Monday, June 25, 2012

Review: The Kirtland's Warbler

I just finished reading "The Kirtland's Warbler: The Story of a Bird's Fight Against Extinction and the People Who Saved It" by William Rapai and published by The University of Michigan Press. Normally I don't choose to read books like this because I fear that they will be depressing. I confess that when it comes to certain environmental concerns, I just want to plug my ears, close my eyes, and hope it goes away. I don't think I'm alone in feeling like this, though that train of thought is dangerous. Anyway, Rapai's writing is not depressing at all. The writing was fantastic! A page-turner for a historical narrative. Without shying away from the ugly side of conservation and the controversial issues, this book conveyed a lot of hope for the future of the Kirtland's Warbler. Rapai identifies late and modern day heroes. The history of the Kirtland's Warbler and all the characters around it are simply fascinating. This book is definitely worth the read.

I've been a long-time fan of the Brown-headed Cowbird and even wrote a sonnet in their honor. I wondered why so many birders hated them so much. Now, knowing the historical context of the cowbird versus the Kirtland's Warbler, my opinion has been swayed. I can't wait to see my first Kirtland's Warbler and I thank everyone mentioned in the book for their efforts in preserving this unique and awesome species.

This book is listed for $24.95 and is currently available online for $16.73.

The University of Michigan Press provided me a review copy of this book.


  1. The cowbirds are such a difficult subject. I think they're remarkable birds with a fascinating evolutionary adaptation in reproductive behavior...but they do so much damage. Of course, the ultimate cause of cowbird overpopulation is anthropogenic, as is the case with almost every long-term imbalance.
    I live in Michigan and get to see the cowbird control (which I won't spoil the book by discussing here).
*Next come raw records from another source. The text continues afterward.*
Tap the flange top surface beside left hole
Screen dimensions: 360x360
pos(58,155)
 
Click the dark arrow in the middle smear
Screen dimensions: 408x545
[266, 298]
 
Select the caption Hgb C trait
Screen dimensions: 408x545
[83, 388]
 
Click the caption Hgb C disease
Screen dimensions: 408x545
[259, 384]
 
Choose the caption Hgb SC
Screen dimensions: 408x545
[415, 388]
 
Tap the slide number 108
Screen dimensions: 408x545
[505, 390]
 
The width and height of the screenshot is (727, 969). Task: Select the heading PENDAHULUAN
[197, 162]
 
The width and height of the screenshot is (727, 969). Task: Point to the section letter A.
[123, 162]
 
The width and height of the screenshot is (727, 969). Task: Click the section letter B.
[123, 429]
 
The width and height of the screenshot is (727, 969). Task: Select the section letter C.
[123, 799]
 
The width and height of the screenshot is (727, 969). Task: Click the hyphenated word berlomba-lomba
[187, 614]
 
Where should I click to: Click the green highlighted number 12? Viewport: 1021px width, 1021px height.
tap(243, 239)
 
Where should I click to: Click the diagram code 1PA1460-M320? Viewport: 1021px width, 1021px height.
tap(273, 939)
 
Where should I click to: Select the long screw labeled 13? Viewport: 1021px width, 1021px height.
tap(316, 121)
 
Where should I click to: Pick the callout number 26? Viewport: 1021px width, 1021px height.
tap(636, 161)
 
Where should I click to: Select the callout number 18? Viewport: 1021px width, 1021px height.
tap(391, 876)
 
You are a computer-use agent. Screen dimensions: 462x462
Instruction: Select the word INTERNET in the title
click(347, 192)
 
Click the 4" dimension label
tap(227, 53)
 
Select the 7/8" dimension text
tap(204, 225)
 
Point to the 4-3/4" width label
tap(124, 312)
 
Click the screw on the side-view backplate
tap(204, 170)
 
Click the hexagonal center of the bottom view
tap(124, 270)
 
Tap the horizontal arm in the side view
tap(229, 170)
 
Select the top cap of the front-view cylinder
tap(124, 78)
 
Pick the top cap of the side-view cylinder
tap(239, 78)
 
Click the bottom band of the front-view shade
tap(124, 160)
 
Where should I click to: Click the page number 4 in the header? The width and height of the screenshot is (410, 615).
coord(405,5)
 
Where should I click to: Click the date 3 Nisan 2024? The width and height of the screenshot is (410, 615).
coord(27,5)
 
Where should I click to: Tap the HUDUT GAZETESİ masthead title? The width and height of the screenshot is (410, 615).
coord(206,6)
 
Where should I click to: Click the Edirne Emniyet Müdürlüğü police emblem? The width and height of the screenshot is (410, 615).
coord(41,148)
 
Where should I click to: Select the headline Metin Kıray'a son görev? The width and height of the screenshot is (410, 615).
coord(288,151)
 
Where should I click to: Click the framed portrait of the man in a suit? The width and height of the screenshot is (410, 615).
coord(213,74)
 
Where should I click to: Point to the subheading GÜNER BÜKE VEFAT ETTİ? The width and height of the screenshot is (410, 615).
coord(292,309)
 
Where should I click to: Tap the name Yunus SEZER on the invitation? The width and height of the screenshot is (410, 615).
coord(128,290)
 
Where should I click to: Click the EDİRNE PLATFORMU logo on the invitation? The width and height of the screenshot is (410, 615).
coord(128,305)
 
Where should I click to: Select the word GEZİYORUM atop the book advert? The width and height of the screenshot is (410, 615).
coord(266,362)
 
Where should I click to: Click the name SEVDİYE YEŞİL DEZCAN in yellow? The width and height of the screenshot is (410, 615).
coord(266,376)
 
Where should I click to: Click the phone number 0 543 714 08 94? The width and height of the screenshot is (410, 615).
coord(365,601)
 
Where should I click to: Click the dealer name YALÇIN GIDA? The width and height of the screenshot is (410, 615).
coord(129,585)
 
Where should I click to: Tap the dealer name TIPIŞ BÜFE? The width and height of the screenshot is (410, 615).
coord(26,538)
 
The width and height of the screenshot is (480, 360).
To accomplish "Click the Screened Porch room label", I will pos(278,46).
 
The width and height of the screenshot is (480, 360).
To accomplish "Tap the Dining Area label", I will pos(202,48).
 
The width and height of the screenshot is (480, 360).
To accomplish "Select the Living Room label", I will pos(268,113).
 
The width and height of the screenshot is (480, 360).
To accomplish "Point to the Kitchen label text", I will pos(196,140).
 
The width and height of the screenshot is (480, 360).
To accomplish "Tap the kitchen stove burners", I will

It makes you wish the bison were still passing through so the cowbirds could do their thing and roam with the herds.

  2. Thanks for the comment Kirby. That nesting adaptation of the cowbird is impressive, but its sad when it throws the rest of the ecosystem out of balance. Man-caused imbalance is what justifies the man-initiated effort to get back to balance. What a hard chore that must be!

  3. Come on out for Biggest Week next year and I think you just might get a Kirtland's!

    1. Seems like that warbler has been a celebrity a couple of times in recent years at events in that area.

  4. Great review. I share your thoughts on reading books that might throw me into a spiral of doom and gloom. It becomes more difficult everyday to avoid the peril of nature at the hands of man.

  5. I enjoyed your review Robert - wish I'd read it sooner, before yesterday's trip to Barnes and Noble. Now I'll have to make another...

  6. Sounds great. Thanks for the review!